This isn't true. I wrote a blog post about it a while back but never finished. I...

This isn't true. I wrote a blog post about it a while back but never finished. It's complete enough to demonstrate the point though so I'll plug anyway https://stefanlavelle.substack.com/p/no-language-isnt-enough

TLDR: Internal LLM representations correspond to an understanding of the visual world. We've all seen the Othello example, which is too constrained a world to mean much, but even more interesting is that LLMs can caption tokenized images with no pretraining on visual tasks whatsoever. Specifically, pass an image to an encoder-decoder visual model trained in a completely unsupervised manner on images -> take the encoded representation -> pass the encoded representation to an LLM as tokens -> get accurate captions. The tests were done on gpt-j, which is not multimodal and only has about 7bn params. The only caveat is that a linear mapping model needs to be trained to map the vector space from the encoder-decoder model to the embedding space of the language model, but this isn't doing any conceptual labour, it's only needed to align the completely arbitrary coordinate axes of the vision and language models, which were trained separately (akin to an American and a European to agreeing to use metric or imperial — neither’s conception of the world changes).

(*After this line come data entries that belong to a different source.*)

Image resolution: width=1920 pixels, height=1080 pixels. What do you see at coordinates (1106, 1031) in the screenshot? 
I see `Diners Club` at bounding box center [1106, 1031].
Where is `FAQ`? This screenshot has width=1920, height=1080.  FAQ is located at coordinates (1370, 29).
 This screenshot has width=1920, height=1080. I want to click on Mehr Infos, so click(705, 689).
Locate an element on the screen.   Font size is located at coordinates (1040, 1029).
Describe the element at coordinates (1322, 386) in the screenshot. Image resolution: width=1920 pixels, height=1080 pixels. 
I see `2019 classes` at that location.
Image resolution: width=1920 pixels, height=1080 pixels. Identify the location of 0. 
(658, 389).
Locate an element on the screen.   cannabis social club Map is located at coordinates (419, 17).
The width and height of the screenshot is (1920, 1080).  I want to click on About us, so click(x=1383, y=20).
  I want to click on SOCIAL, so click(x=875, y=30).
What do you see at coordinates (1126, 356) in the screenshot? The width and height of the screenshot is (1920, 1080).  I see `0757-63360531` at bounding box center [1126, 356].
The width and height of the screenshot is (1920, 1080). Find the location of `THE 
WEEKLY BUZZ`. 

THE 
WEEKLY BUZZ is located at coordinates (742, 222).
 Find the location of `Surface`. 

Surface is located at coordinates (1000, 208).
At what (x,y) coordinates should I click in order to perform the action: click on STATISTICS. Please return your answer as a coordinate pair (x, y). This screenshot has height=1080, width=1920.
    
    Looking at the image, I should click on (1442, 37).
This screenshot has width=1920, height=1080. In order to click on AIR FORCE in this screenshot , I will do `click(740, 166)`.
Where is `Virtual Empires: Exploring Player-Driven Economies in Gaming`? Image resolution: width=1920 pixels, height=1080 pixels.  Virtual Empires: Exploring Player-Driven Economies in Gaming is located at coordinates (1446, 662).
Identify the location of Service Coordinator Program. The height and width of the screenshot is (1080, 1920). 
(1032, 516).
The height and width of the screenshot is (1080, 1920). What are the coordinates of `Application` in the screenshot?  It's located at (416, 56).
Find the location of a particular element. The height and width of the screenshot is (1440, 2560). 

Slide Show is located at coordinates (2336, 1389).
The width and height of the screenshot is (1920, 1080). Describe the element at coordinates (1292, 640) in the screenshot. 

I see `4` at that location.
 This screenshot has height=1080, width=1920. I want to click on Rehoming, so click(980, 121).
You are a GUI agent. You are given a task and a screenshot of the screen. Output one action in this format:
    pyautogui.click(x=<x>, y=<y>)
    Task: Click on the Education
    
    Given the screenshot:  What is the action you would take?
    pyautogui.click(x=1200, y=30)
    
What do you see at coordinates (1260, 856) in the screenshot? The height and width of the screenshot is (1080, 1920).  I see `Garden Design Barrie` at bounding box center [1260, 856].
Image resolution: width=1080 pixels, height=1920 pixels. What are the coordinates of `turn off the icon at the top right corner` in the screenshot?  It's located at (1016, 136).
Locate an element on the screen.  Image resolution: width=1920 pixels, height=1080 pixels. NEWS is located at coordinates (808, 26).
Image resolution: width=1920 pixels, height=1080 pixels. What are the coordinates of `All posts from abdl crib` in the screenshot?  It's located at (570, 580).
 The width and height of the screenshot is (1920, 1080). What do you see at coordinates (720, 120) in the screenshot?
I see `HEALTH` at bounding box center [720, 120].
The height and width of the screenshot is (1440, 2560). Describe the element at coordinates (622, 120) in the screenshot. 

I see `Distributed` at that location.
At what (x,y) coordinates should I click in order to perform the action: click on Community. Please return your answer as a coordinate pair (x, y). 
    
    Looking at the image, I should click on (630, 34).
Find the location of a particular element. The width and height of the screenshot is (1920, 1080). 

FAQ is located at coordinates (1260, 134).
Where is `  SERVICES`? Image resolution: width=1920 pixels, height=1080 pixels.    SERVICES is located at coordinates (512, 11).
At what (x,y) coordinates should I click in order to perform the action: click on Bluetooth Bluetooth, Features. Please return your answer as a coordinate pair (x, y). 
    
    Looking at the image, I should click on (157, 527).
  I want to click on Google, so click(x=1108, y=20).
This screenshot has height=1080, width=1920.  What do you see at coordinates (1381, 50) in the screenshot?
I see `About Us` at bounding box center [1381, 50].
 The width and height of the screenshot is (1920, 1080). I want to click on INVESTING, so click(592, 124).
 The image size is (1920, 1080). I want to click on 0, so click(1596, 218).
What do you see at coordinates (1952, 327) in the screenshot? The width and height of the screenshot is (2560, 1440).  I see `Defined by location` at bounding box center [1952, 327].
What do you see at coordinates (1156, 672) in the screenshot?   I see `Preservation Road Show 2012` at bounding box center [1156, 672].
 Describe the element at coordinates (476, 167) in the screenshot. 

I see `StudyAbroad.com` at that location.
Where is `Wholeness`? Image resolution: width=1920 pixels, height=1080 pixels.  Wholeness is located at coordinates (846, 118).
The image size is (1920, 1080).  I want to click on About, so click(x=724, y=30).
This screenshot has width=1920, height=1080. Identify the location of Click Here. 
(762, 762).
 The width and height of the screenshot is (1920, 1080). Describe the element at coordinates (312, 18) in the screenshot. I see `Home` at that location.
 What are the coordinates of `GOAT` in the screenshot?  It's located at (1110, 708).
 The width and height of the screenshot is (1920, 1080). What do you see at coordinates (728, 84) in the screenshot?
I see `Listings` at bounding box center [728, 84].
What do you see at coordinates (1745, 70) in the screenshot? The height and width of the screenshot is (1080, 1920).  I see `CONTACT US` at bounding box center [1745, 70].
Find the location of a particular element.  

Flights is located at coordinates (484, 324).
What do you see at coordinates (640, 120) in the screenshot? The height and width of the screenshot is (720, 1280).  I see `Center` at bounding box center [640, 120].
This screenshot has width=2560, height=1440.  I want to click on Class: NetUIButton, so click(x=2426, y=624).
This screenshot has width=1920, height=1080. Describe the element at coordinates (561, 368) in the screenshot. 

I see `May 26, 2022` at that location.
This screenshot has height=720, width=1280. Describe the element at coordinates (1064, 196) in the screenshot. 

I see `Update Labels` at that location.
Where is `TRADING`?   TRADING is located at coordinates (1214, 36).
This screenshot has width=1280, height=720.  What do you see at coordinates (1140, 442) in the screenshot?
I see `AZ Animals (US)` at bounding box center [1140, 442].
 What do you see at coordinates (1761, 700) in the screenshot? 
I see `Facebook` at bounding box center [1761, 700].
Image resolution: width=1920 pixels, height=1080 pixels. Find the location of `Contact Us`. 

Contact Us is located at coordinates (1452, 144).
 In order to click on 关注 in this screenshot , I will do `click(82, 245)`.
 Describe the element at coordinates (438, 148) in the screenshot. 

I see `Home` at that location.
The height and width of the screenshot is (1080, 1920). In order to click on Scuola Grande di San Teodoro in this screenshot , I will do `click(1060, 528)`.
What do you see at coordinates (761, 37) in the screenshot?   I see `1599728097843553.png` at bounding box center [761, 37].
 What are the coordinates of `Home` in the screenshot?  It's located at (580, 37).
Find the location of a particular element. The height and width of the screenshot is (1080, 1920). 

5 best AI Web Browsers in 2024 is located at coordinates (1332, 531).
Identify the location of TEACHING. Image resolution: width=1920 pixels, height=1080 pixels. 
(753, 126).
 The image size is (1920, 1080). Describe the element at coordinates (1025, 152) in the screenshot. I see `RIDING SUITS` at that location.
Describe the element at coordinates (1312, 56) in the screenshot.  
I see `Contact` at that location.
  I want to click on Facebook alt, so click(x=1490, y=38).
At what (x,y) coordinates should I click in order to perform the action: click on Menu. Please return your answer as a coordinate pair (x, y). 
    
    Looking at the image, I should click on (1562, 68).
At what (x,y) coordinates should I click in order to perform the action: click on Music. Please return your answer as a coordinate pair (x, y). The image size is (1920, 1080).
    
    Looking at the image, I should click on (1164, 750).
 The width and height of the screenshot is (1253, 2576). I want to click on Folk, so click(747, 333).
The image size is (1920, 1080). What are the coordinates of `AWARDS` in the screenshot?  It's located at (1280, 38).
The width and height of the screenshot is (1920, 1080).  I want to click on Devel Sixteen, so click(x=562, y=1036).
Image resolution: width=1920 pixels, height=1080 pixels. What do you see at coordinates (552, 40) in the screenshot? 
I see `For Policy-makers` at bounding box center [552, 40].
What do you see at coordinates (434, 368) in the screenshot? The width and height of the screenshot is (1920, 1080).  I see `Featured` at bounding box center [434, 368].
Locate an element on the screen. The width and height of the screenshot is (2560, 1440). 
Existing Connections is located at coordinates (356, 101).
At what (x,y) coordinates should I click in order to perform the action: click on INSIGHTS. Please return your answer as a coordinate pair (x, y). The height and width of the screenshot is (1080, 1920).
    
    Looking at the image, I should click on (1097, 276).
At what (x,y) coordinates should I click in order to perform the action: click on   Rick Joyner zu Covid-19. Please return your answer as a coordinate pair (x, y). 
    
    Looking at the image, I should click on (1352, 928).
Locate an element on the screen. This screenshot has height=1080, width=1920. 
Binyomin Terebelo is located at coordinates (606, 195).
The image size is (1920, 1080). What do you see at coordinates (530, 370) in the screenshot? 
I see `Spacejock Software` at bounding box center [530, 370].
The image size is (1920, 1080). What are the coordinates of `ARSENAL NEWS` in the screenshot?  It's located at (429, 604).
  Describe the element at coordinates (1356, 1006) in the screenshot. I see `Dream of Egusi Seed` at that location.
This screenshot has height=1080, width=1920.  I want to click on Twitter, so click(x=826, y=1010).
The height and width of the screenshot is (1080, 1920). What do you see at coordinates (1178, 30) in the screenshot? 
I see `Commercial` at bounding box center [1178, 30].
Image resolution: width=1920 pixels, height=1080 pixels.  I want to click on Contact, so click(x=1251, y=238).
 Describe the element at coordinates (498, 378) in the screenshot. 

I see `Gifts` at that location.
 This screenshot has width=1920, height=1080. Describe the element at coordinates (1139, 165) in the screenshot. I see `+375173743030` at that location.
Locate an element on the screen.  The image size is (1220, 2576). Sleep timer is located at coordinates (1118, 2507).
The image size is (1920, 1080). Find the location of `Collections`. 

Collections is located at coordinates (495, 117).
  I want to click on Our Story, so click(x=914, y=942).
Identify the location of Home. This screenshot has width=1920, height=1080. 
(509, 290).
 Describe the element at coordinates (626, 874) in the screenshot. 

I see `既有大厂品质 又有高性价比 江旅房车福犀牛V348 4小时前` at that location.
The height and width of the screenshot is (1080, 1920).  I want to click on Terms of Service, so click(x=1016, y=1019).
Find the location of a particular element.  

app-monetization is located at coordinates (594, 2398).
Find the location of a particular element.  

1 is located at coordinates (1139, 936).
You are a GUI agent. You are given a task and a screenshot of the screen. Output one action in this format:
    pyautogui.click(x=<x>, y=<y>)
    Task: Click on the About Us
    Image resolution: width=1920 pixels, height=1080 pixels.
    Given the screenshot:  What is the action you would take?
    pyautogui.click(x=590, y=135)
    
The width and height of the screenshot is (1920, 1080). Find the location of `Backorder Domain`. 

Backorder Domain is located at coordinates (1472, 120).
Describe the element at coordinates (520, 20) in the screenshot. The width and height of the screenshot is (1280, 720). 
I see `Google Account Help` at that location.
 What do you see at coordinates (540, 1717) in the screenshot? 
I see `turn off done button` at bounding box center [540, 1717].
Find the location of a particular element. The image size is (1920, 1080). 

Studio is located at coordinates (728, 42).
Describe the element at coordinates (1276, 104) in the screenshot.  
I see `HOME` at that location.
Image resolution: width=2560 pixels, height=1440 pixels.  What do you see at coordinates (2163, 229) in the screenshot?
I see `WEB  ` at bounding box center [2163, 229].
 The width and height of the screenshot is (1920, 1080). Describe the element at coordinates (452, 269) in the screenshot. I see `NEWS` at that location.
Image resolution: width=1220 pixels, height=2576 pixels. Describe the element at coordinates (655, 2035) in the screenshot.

It's not intuitive, but it's hard to argue with these results. Even small LLMs can caption images. Sure, they don't get the low-level details like the texture of grass, but they get the gist.

I keep reading your sort of analysis, but honestly, those priors need updating. I had to update when learning this. If 7bn params can do it, 175bn params with multimodality can certainly do it.

It's true that humans need symbol grounding, but we don't see hundreds of billions of sequences. There are theoretical reasons (cf category theory) why this could work, albeit probably limited to gist rather than detail.